Meine Familie wohnt zwischen 160 bis 300 km weit entfernt von mir. Von daher wären sie auch keine "Notall-Stütze". Von daher interessiert es mich auch nicht, ob/was sie dazu zu sagen hätten.
Außerdem hab ich "schon immer verrücktes Nesthäkchen" Bonus! Ich glaub, die sind eher froh, das es nicht mehr Viecher sind.
Joah, Termin und Ort vorschlagen... dann tut sich hier auch mal wieder was.
Bei mir ist grad ein wenig stressig, brauche auch immer noch keine Massenansammlungen, aber wäre generell schonn dabei, Ab Dezember wäre es bei mir ruhiger.
Mich hat neulich schon mal jemand gefragt wen der Jungs ich hergeben würde wenn ich nur einen behalten dürfte.
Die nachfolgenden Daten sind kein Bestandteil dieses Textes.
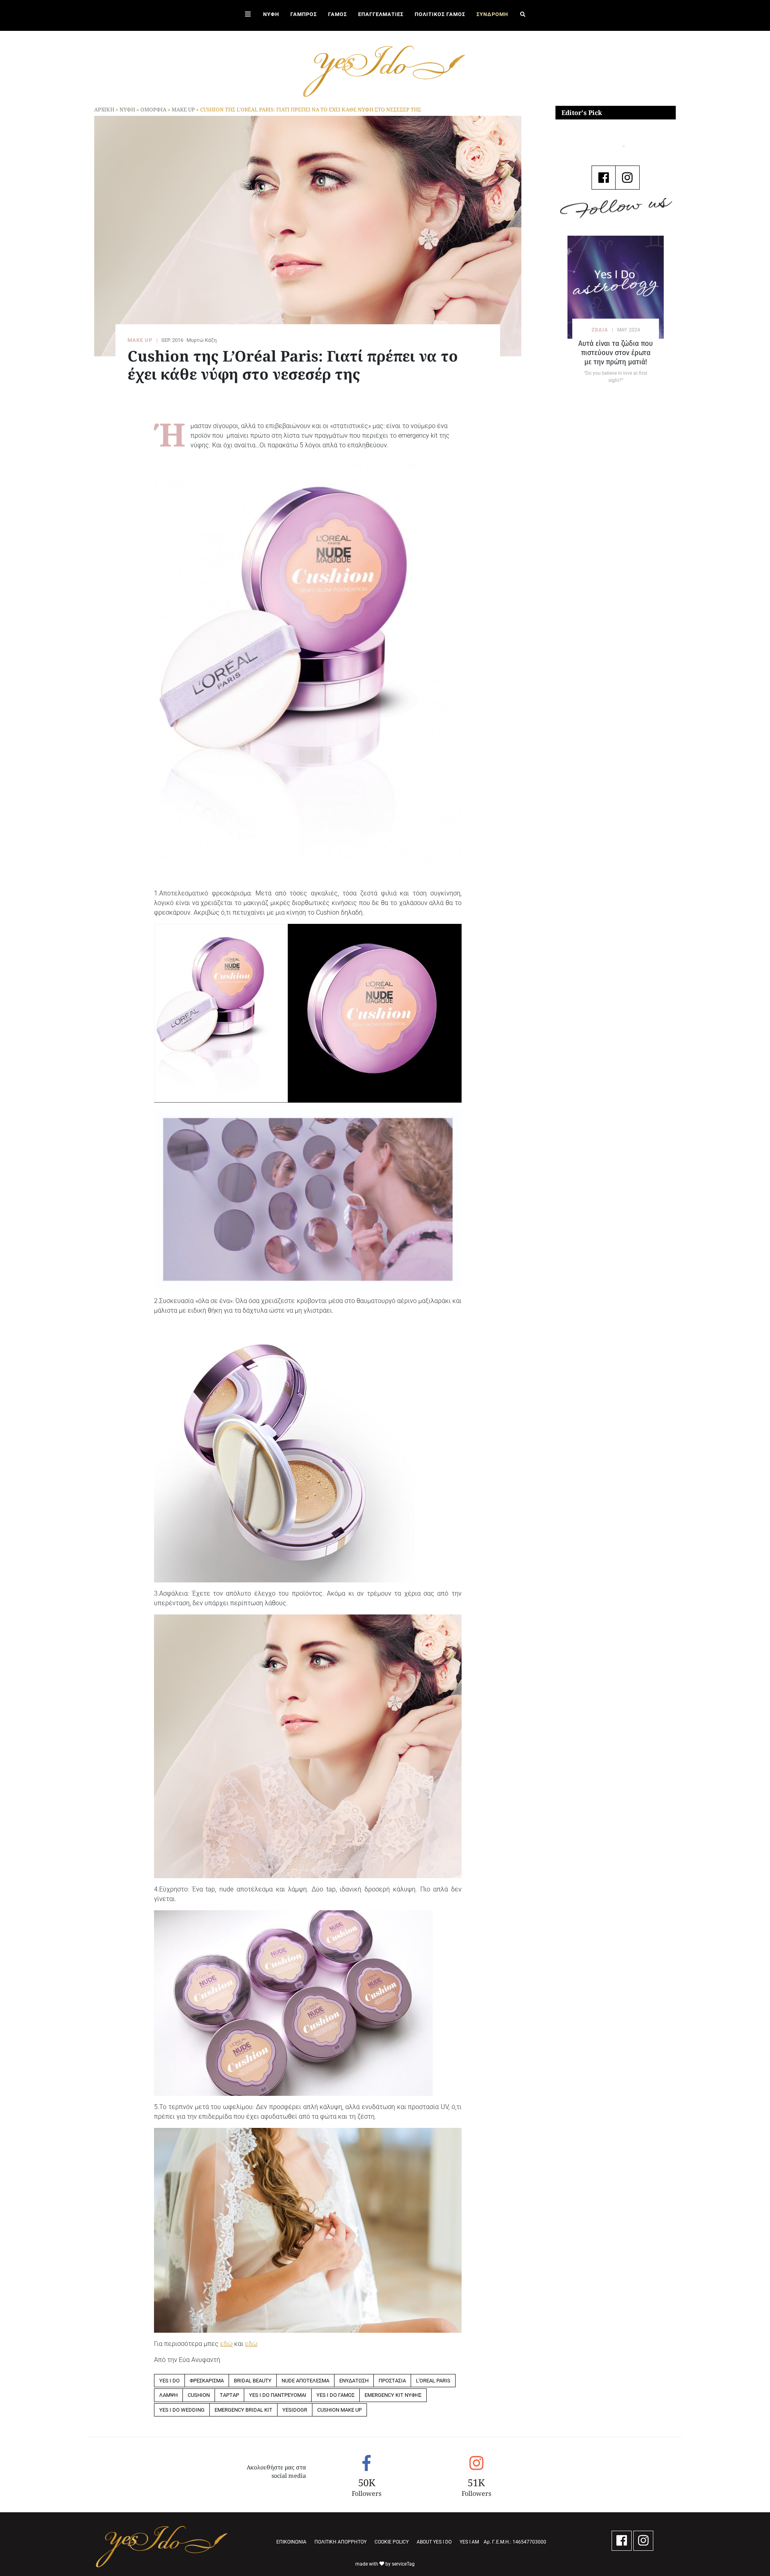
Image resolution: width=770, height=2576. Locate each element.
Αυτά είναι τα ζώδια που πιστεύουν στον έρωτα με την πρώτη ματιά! (615, 352)
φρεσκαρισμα (207, 2381)
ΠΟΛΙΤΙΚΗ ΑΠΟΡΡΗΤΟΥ (340, 2542)
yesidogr (294, 2410)
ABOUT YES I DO (434, 2542)
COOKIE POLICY (392, 2542)
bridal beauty (253, 2381)
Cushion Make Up (339, 2410)
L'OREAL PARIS (433, 2381)
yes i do (169, 2381)
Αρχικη (104, 109)
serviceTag (403, 2564)
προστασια (392, 2381)
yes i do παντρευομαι (277, 2395)
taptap (229, 2395)
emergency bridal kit (243, 2410)
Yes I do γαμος (335, 2395)
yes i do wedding (182, 2410)
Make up (183, 109)
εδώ (226, 2344)
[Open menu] (248, 15)
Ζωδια (600, 330)
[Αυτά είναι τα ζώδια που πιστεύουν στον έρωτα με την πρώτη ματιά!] (615, 287)
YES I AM (469, 2542)
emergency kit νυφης (393, 2395)
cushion (199, 2395)
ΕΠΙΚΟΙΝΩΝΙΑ (291, 2542)
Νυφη (127, 109)
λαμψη (168, 2395)
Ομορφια (153, 109)
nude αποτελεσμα (305, 2381)
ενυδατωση (354, 2381)
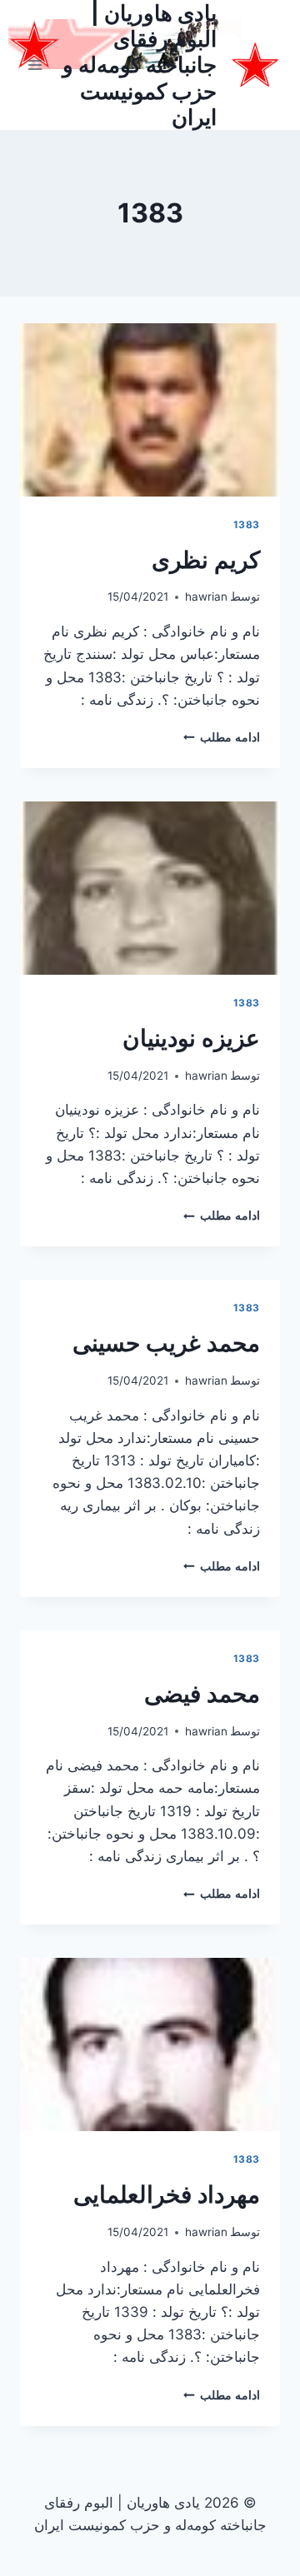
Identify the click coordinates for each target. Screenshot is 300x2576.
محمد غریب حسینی (166, 1343)
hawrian (206, 596)
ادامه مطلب (221, 737)
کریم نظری (206, 560)
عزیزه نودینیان (191, 1038)
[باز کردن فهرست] (35, 64)
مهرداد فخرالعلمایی (166, 2194)
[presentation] (150, 410)
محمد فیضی (202, 1694)
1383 (246, 524)
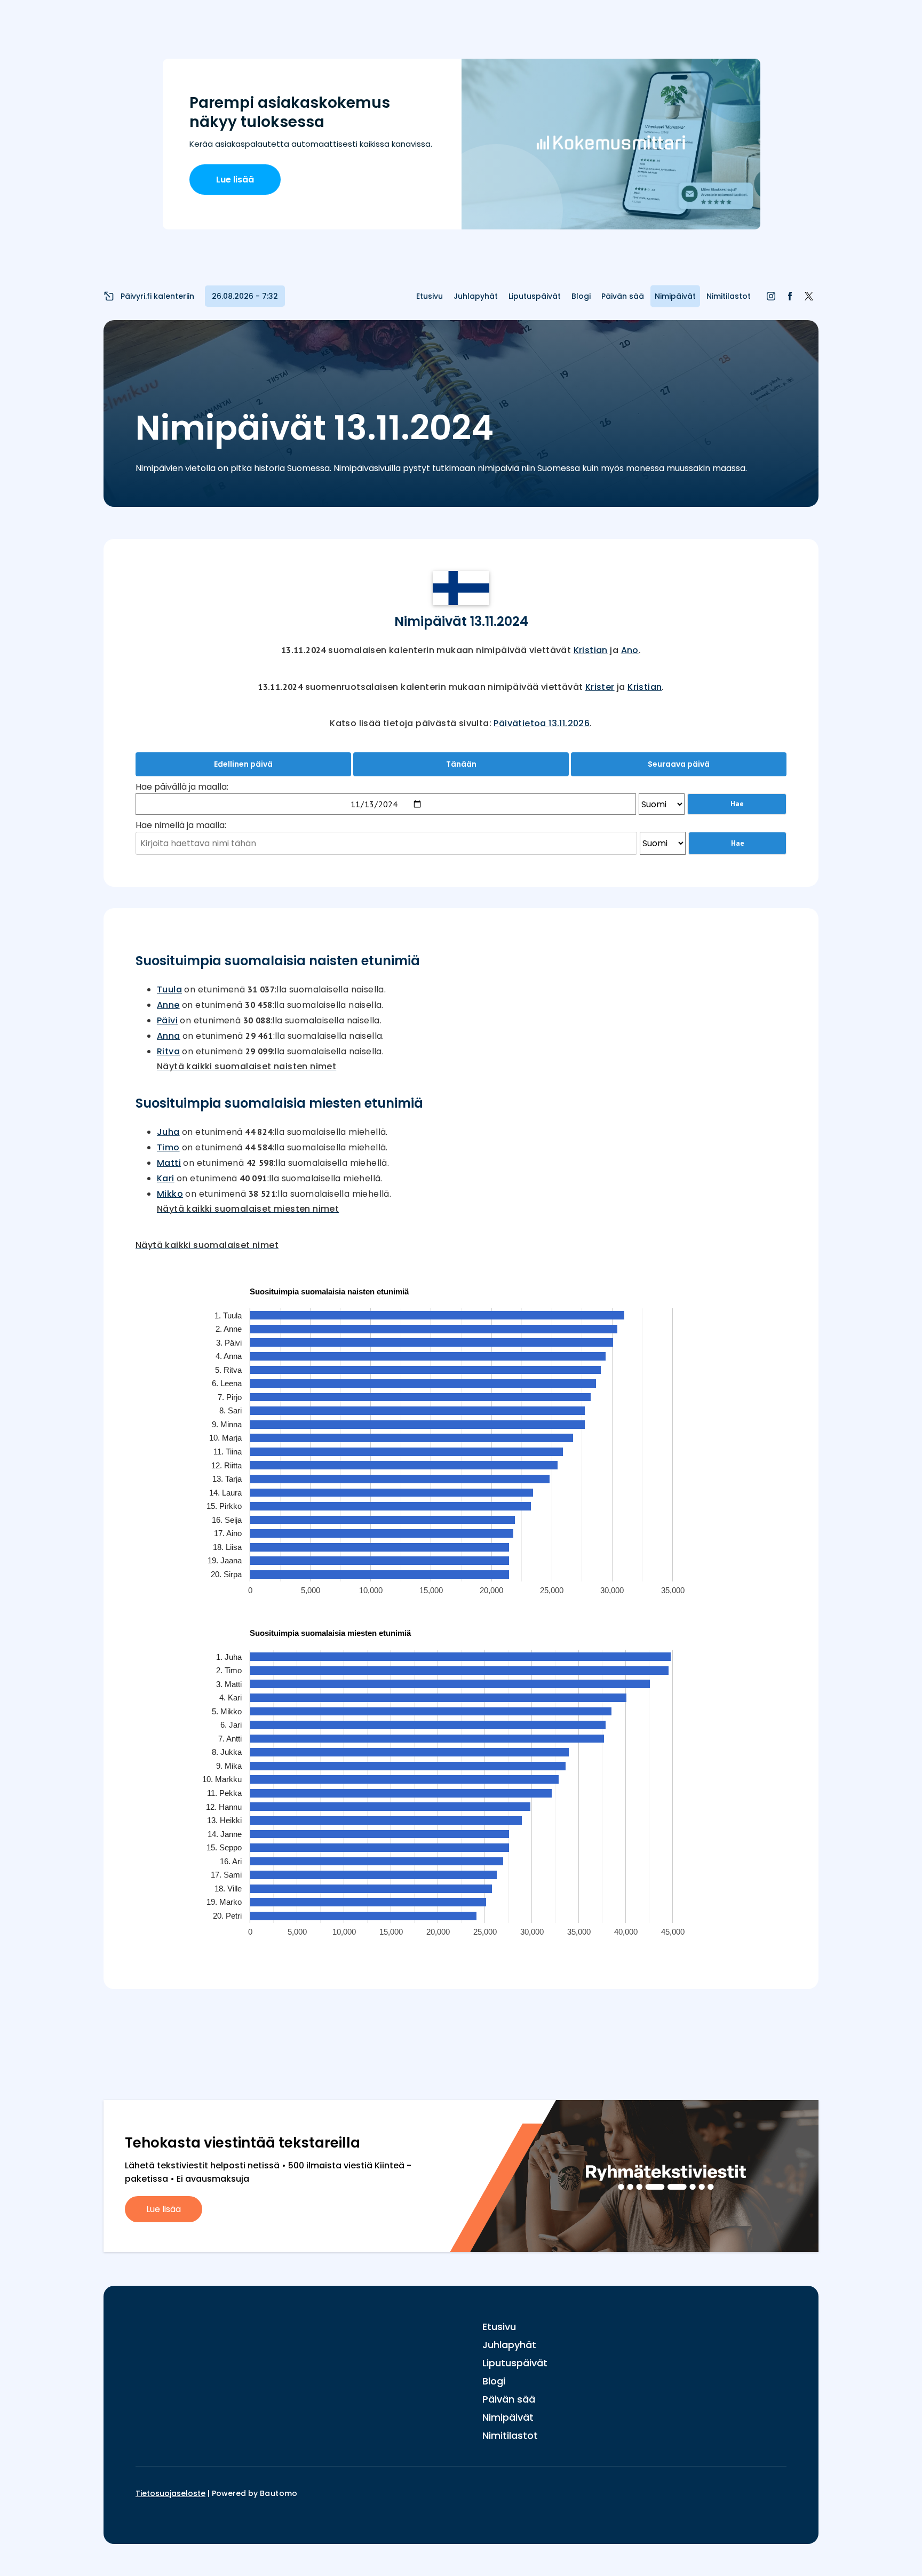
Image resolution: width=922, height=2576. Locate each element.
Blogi (581, 296)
Also, ich würde den Hund abgeben, den ich schneller/einfacher in gute Hände vermitteln kann. Also, wenn zB Hoovs Hundesitterin sagen würde, sie würde sie nehmen und hätte auch die Zeit dafür, dann wäre Hoov diejenige die gehen müsste. Sollte sich jemand finden, für den Lolek's "Macken" keine Macken sind... dann müsste er ausziehen.
Aber es würden eh eher meine Hunde entscheiden als ich.